Set down each line exactly, beginning with the one that contains "Image resolution: width=1200" and continuing through the last line of the listing, and nothing else.

****************************************

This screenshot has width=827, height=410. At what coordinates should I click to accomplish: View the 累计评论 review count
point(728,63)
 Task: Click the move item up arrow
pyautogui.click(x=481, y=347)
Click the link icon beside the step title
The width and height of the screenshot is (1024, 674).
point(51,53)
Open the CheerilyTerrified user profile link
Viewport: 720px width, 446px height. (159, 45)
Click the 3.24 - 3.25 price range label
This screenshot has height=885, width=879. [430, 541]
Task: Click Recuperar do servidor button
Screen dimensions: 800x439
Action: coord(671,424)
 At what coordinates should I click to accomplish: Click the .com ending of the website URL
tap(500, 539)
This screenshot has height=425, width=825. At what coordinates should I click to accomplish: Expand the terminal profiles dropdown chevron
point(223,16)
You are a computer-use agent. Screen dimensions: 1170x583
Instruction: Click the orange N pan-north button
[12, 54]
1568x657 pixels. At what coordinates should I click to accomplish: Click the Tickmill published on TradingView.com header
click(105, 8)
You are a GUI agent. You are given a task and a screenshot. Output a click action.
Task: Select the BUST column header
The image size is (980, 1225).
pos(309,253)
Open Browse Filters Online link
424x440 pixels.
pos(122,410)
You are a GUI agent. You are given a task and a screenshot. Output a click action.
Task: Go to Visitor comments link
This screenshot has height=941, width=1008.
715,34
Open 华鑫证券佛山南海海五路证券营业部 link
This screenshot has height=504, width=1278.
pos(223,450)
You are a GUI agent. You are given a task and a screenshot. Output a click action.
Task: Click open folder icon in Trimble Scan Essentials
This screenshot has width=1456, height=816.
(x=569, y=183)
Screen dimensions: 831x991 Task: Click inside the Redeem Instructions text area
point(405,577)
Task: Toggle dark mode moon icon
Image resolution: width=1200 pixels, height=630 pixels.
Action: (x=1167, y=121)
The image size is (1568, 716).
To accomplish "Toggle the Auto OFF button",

****************************************

Response to this task —
Image resolution: width=1200 pixels, height=630 pixels.
Action: (x=1167, y=121)
The image size is (1568, 716).
To accomplish "Toggle the Auto OFF button",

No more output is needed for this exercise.